== Text shown ==
Provided the Level 1 spots are clearly for long term use and that it’s not chosen simply based on price, I agree.

Many organizations remain ignorant of the requirements for EV charging and may believe 120v charging is fine for most uses. It’s not.

I could see using level 1 if you are going on a week long cruise and need to charge up your car at the cruise port then it would make sense to have 300 chargers.

I can completely charge my EV overnight on a level one charger when I get home from the office before I need it again the next morning. I just plug it into our christmas tree light switch by the kitchen door. NO PROBLEM at all.

True, L1 is great for airport parking, and for 8 hours at work. My preferred workplace installation would have about 80/20 L1/L2, with the L1 free, or at the exact cost for electricity, and the L2 charged at a bit higher premium for those who need it. At L1 charging is limited to 1.4 kW, which adds about 5 miles per hour of charging with Li-ion batteries. You can put on 40 miles during an 8 hour workday.

Chargepoint is a great network, I have used it many times. Their business model is great for them.

They do not own the EVSEs in their network, they sell the level 2 EVSEs for $7000 each and charge a management fee after that. That is pretty sweet.

And that is why they are constantly inciting others to install EVSEs.

Many folks would love to have such a great gig.

It great now BUT what happens when Tesla covers the country with Free Supercharging Stations and the Model III rolls out? Oh, and if other manufactures decide to participate with Tesla and help build out the network what then? I don’t see many ChargePoint owners wanting to pay $20/month at that point.


The Tesla Supercharger network will never completely replace the need for destomatopm L2 charging. Tesla knows this. I would choose L2 charging where I’m already going to park over an extra stop at a Supercharger every single time. There will always be that opportunity, regardless of how thoroughly Tesla blankets the country with Superchargers.

wow. so much for touch typing without proofing. “destination L2 charging”

The need for L2 destination charging will drop to nearly zero once the cars have enough battery to truly serve our needs as ICE cars do. In other words, once they have as much battery as a Tesla does right now.

It’s not just Tesla, but as PEV battery pack capacities increase, in general there will be less need for public and workplace “destination charging”. With averages US driver traveling 30-40 miles per day a PEV already makes sense for many … a PEV with 100-120 mile range means an even large percentage of the population can drive an PEV using only home charging.

As PEV range increases, owners will use their EVs more, many becoming primary vehicles. This will increase the need for “enroute charging”. (Fast MPH range charging, to minimize pause in enroute travel)

“make sure the station is in a convenient location for drivers to access”

True, but don’t put them in prime parking spots, otherwise you’re just asking for ICE’ing. A general rule might be put them no closer than half way in between the choicest parking spot and the worst parking spot. As an EV driver, I would prefer having to walk a little extra from a non-ICE’ed spot, than to have to deal with a perpetually ICE’d spot “near the door”.

== Goal ==
Quote the passage of the EV charging discussion from "The need for L2" up to and including "in enroute travel)", word for word.

Location data for words and elements
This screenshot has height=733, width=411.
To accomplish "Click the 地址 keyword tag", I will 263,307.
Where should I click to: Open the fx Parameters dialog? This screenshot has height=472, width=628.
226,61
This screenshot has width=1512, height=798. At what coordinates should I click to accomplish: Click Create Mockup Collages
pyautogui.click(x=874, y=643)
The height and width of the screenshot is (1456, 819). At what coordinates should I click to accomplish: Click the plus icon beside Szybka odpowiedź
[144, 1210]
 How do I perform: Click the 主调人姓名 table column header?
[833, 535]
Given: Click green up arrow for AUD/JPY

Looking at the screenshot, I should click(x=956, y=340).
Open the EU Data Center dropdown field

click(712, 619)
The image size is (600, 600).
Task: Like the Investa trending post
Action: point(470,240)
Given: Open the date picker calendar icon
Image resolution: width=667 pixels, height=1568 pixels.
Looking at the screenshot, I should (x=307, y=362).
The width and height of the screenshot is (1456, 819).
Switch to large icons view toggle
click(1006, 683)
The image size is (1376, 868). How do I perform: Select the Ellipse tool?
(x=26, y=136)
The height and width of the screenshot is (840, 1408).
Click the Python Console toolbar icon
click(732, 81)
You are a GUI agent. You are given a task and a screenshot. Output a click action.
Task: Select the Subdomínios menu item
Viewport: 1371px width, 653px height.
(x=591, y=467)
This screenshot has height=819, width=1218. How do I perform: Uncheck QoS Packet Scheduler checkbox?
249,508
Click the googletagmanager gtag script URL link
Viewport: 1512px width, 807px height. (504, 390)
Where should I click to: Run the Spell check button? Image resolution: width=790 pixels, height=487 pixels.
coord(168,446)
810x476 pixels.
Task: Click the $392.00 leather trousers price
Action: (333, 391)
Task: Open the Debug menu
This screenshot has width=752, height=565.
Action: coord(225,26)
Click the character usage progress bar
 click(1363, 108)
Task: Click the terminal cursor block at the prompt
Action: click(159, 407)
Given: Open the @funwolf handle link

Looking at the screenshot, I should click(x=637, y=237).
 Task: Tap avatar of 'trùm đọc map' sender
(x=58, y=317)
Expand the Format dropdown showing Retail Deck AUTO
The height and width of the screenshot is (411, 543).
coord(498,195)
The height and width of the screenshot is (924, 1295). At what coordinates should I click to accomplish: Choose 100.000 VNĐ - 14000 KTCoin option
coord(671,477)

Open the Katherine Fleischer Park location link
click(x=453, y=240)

== Answer for the task ==
The need for L2 destination charging will drop to nearly zero once the cars have enough battery to truly serve our needs as ICE cars do. In other words, once they have as much battery as a Tesla does right now.

It’s not just Tesla, but as PEV battery pack capacities increase, in general there will be less need for public and workplace “destination charging”. With averages US driver traveling 30-40 miles per day a PEV already makes sense for many … a PEV with 100-120 mile range means an even large percentage of the population can drive an PEV using only home charging.

As PEV range increases, owners will use their EVs more, many becoming primary vehicles. This will increase the need for “enroute charging”. (Fast MPH range charging, to minimize pause in enroute travel)